Due to the slower pace of training, with longer rest periods between sets and fewer training days each week, the athlete engaged in strength training will not have the larger demand for carbohydrates compared to the bodybuilder. The strength training athlete can get by with 2 grams of carbohydrates per pound of bodyweight on training days and a little less on non training days. Usually, eating more than 2 grams per pound of bodyweight will result in an increase in body fat.

----------


## Hypertrophy

He says, "Reserach Shows. . . ." Yet he does not cite one single study/publication supporting his claims.

----------


## BigErn

Im gonna agree with Hypertrophy, and training on a 5 day split has not been shown to necessarily result in overtraining.
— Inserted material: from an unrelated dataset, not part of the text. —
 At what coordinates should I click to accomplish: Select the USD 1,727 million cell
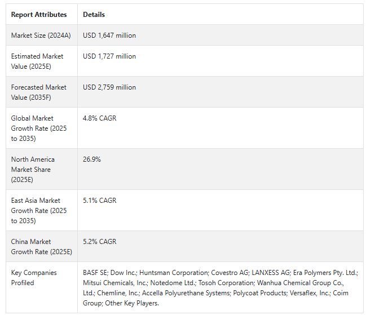click(109, 56)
I'll agree that when I'm strength training, I may only hit one body part per week, but this is not to say that each body part cant be hit twice, for example, heavy chest one day, and light chest later on in the week...personally, I worked on 7 days rest, and then mixed up my routine to 5 days rest per body part and i saw maximal gains in both instances. The same routine gets stale, so no matter what, you're going to have to shock your muscles. (This is in regards to not only workout exercises and routine splits, but also rest times in between sets and workouts).

Thanks for the article BigJohn, bc it is useful, but if you can, find out which sources Aceto used in his research.

Take care bub

----------


## bluethunder

Good post bro. I tend to agree with both replies. But 10 days rest I think I overdoing it unless there was so much stress to cause some pain

----------


## bigjohnr

Thanks for your replys. I feel the same way you do. I am currently trying a 4 way split with a day in between off but I am 44 years old and have been training for 30 years. I seem to need a little more rest when training heavy these days but I think 10 days between work outs is a lot.

----------